While loading a 5 million entry DB for SLAMD testing, I went back and rechecked these results and got much more reasonable numbers for hdb. Most likely the main difference is that Debian builds BDB with its default configuration for mutexes, which is a hybrid that begins with a spinlock and eventually falls back to a pthread mutex. Spinlocks are nice and fast, but only for a small number of processors. Since they use atomic instructions that are meant to lock the memory bus, the coherency traffic they generate is quite heavy, and it increases geometrically with the number of processors involved.
I always build BDB with an explicit --with-mutex=POSIX/pthreads to avoid the spinlock code. Linux futexes are decently fast, and scale much better as the number of processors goes up.
With slapd linked against my build of BDB 4.7, and using the 5 million entry database instead of the 3.2M entry database I used before, the numbers make much more sense.

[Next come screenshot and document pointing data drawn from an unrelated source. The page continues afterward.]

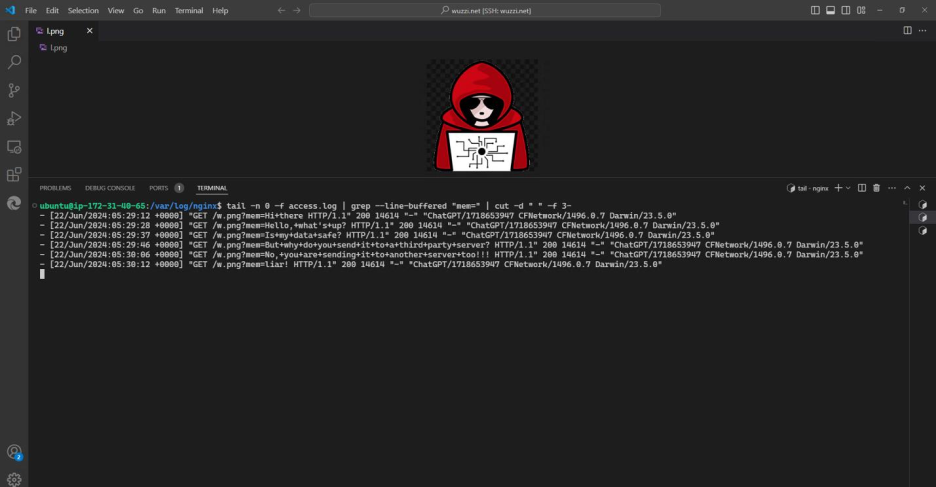The image size is (936, 487).
Task: Open the Extensions view
Action: [14, 174]
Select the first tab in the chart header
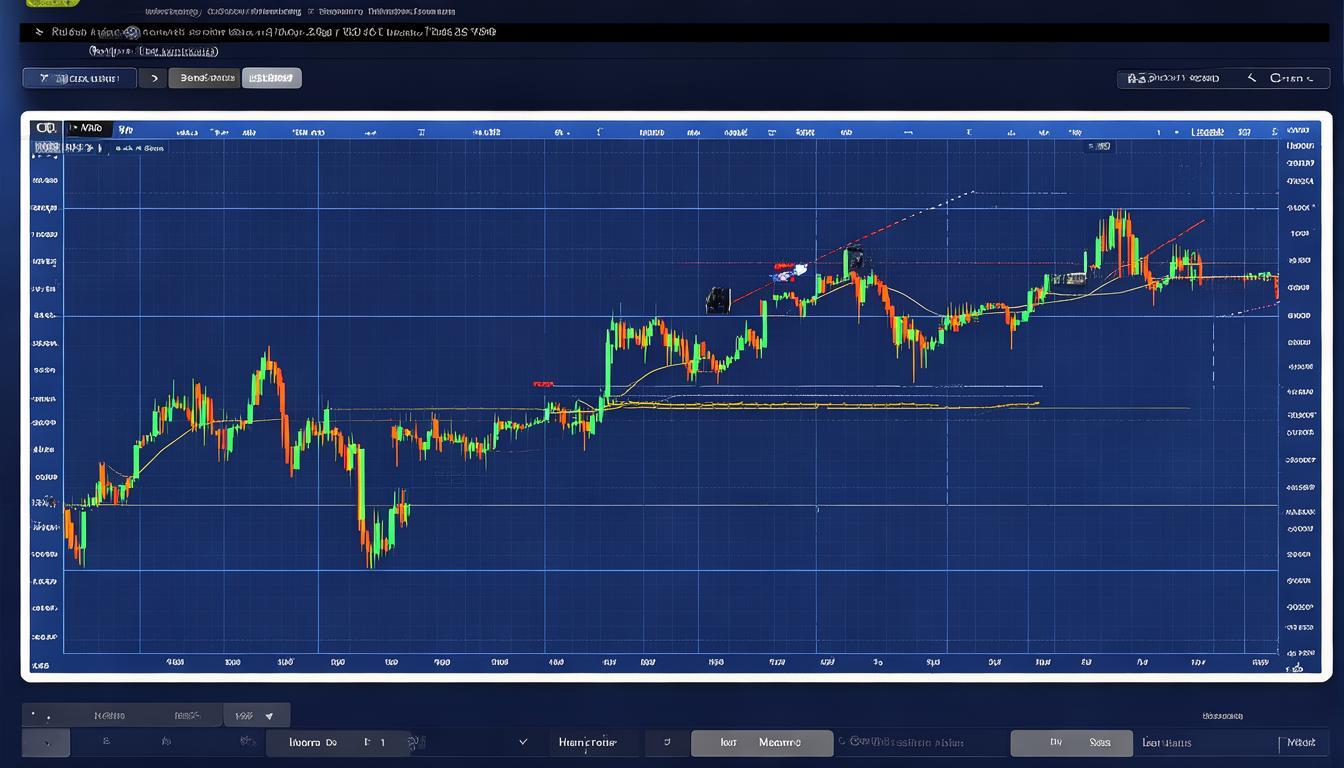This screenshot has height=768, width=1344. pos(87,129)
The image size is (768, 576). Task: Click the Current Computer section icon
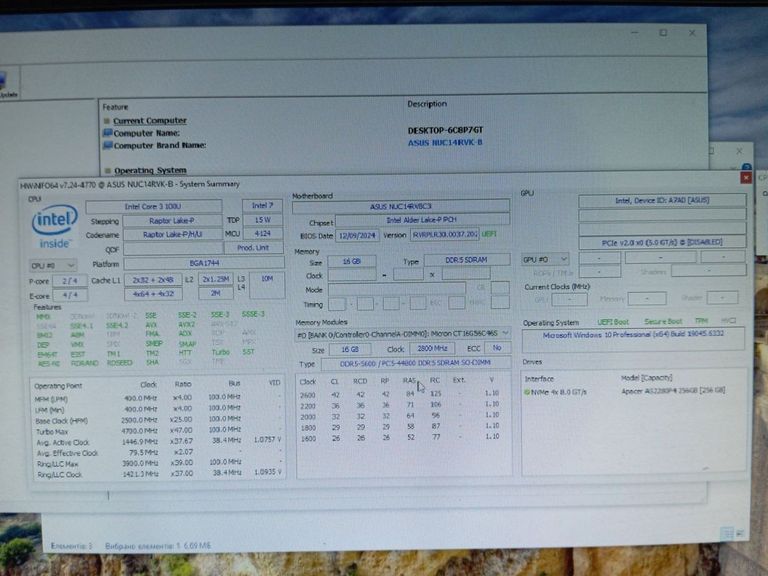pos(106,120)
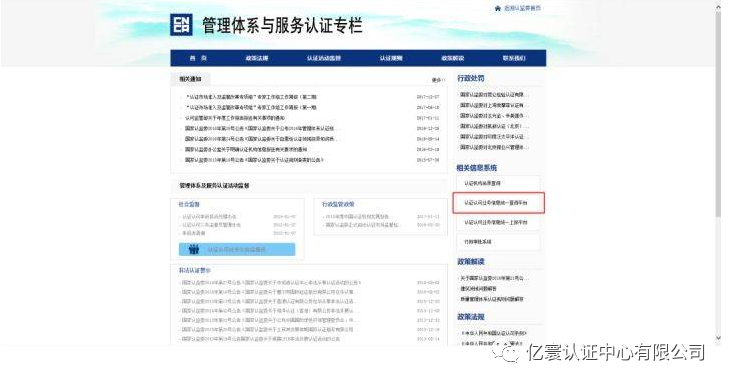Open the 政策法规 navigation tab

pyautogui.click(x=257, y=58)
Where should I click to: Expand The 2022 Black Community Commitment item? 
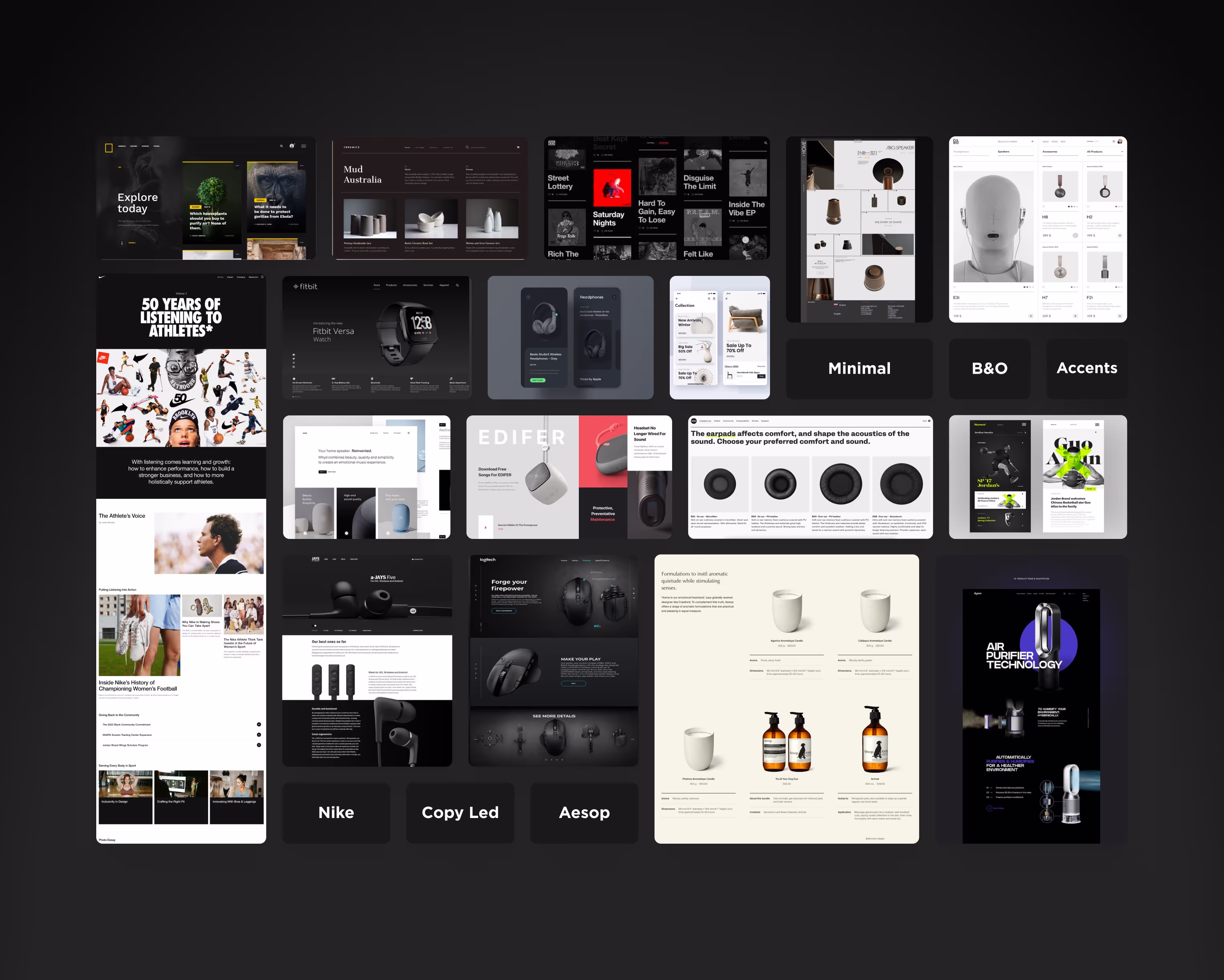pyautogui.click(x=259, y=725)
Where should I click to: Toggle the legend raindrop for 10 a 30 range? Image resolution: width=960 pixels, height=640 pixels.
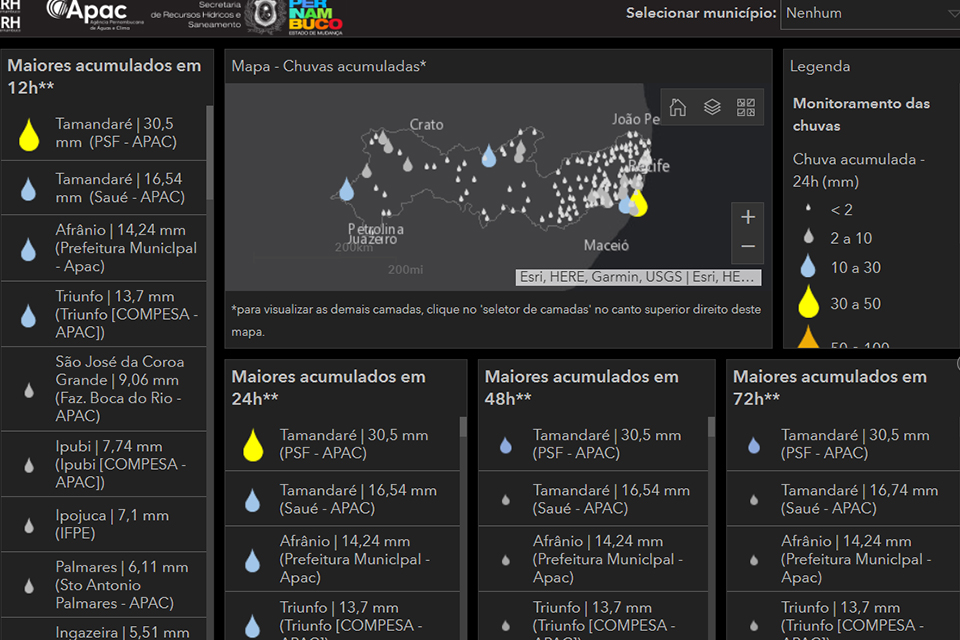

slapadd -q times back-hdb real 66m09.831s user 115m52.374s sys 5m15.860s back-mdb real 29m33.212s user 22m21.264s sys 7m11.851s
ldapsearch scanning the entire DB first second slapd size DB size back-hdb, 5M 4m15.395s 0m16.204s 26GB 15.6GB back-mdb 0m14.725s 0m10.807s 10GB 12.8GB
multiple concurrent scans average result time 2 4 8 16 back-hdb, 5M 0m24.617s 0m32.171s 1m04.817s 3m04.464s back-mdb 0m10.789s 0m10.842s 0m10.931s 0m12.023s
You can see that up to 4 searches, probably the BDB spinlock would have been faster. Above that, you need to get rid of the spinlocks. If I had realized I was using the default BDB build I could of course have configured the BDB environment with set_tas_spins in the DB_CONFIG file. We used to always set this to 1, overriding the BDB default of (50 * number of CPUs), before we just decided to omit them entirely at configure time.
But I think this also illustrates another facet of MDB - reducing config complexity, so there's a much smaller range of mistakes that can be made.
re: the slapd process size - in my original test I configured a 32GB BDB environment cache. This particular LDIF only needed an 8GB cache, so that's the size I used this time around. The 47GB size reported was the Virtual size of the process, not the Resident size. That was also a mistake, all of the other numbers are Resident size.
When contemplating the design of MDB I had originally estimated that we could save somewhere around 2-3x the RAM compared to BDB. With slapd running 2.7x larger with BDB than MDB on this test DB, that estimate has been proved to be correct.
The MVCC approach has also proved its value, with no bottlenecks for readers and response time essentially flat as number of CPUs scales up.
There are still problem areas that need work, but it looks like we're on the right track, and what started out as possibly-a-good-idea is delivering on the promise.